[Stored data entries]
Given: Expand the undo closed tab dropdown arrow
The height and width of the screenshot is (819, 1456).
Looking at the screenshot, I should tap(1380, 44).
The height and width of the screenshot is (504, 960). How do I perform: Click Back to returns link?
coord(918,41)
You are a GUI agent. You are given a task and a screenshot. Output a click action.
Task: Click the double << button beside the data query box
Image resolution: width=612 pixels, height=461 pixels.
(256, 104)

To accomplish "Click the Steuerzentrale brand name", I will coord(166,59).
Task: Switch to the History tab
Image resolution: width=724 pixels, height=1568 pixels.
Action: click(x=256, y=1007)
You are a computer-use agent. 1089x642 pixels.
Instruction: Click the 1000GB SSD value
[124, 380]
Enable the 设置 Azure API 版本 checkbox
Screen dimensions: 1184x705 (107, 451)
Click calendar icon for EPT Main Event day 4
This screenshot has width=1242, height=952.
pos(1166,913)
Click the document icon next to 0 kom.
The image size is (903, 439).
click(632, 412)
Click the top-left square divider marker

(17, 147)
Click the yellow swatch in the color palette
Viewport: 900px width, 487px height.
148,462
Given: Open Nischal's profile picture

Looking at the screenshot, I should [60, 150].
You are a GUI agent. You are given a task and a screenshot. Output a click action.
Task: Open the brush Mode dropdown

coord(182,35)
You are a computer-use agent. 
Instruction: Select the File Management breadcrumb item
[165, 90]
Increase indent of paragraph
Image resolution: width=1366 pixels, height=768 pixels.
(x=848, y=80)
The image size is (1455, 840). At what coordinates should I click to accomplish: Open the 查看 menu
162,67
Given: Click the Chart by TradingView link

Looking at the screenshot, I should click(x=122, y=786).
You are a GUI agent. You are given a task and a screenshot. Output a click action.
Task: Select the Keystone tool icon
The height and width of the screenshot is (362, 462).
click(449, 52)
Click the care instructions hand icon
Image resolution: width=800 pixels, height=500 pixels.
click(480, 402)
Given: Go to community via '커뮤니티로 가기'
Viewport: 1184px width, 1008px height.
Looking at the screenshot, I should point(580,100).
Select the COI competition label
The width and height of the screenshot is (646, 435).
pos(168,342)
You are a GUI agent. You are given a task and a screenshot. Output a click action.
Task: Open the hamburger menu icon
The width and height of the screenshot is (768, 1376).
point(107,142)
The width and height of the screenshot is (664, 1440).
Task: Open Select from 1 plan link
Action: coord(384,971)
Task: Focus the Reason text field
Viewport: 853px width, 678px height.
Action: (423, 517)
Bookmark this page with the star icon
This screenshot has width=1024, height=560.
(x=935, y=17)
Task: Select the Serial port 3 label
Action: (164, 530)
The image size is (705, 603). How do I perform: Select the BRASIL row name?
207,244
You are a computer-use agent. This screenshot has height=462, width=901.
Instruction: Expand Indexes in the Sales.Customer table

REQUIRED WORK:
Only the lines above starting with the one with "Select the COI competition label" and going through the one with "Task: Open the hamburger menu icon" are to be copied, word for word and with both ends kept.

ANSWER BOX:
Select the COI competition label
The width and height of the screenshot is (646, 435).
pos(168,342)
You are a GUI agent. You are given a task and a screenshot. Output a click action.
Task: Open the hamburger menu icon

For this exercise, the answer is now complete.